**Texte fourni**
————

Dupuis reste incontestablement le leader des éditions patrimoniales. Chaque année, une demi-douzaine d’ouvrages paraissent, sous diverses formes, pour mettre en avant des séries mythiques ou qui méritent le détour, pour continuer d’entretenir la flamme, le tout avec des dossiers qui regorgent de documents globalement inédits et d’explications souvent passionnantes.
Cette fin d’année ne fait pas exception à la règle, notamment avec deux ouvrages dont nous vous avons déjà parlé : la version commentée de Spirou et les petits formats réalisé par Franquin & Roba, ainsi que la deuxième intégrale de 421 qui arrive enfin, cinq années après le premier volume. Trois autres splendides monographies mettent également en valeur la richesse et la variété du capital de Dupuis, mais pas seulement ! Explications en détail...
Batem : une vie consacrée au Marsupilami
Outre l’impressionnant travail consacré à Gotlib, Champaka Brussels coédite en cette fin d’année un autre "Une vie en dessins", ce qui démontre que cette collection mêlant biographie et reproduction de fac-simile prend encore de l’ampleur (le prochain dédié à Victor Hubinon sortira le 14 janvier prochain).

————

**Exercices**
- A) Recopiez mot pour mot le passage du texte sur Dupuis situé entre « Batem : une » et « 14 janvier prochain). », ces deux passages compris.
- B) Selon le texte sur Dupuis, combien de temps après le premier volume la deuxième intégrale de 421 arrive-t-elle ?
Les données qui suivent ne servent à rien ici.

**Données fournies**
————

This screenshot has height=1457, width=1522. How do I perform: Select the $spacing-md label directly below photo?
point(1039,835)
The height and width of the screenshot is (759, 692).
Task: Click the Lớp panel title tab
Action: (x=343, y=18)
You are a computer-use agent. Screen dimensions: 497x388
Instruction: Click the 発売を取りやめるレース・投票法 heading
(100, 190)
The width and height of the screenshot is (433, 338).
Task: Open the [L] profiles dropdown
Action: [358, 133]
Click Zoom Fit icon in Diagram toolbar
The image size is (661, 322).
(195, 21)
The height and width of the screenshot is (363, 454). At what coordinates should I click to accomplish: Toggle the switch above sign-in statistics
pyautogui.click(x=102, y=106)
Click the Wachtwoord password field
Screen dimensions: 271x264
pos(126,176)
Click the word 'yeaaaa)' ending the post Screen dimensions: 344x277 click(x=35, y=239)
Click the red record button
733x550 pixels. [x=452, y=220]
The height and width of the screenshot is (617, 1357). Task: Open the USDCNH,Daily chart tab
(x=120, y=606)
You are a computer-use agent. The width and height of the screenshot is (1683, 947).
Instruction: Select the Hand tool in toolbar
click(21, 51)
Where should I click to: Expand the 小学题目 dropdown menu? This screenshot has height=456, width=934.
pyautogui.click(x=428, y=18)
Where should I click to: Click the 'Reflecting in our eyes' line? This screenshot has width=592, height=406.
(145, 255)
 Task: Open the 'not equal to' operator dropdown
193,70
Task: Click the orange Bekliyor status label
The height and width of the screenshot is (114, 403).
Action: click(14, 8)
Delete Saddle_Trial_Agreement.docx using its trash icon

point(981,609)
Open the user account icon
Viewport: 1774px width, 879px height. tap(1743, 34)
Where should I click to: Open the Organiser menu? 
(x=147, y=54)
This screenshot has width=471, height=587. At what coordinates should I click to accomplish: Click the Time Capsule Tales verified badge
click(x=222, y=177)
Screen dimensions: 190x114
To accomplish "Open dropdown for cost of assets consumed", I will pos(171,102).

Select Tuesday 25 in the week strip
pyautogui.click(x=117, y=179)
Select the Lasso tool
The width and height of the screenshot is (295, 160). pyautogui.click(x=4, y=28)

————

**Bonnes réponses**
- A)
Batem : une vie consacrée au Marsupilami
Outre l’impressionnant travail consacré à Gotlib, Champaka Brussels coédite en cette fin d’année un autre "Une vie en dessins", ce qui démontre que cette collection mêlant biographie et reproduction de fac-simile prend encore de l’ampleur (le prochain dédié à Victor Hubinon sortira le 14 janvier prochain).

- B) Cinq années après le premier volume.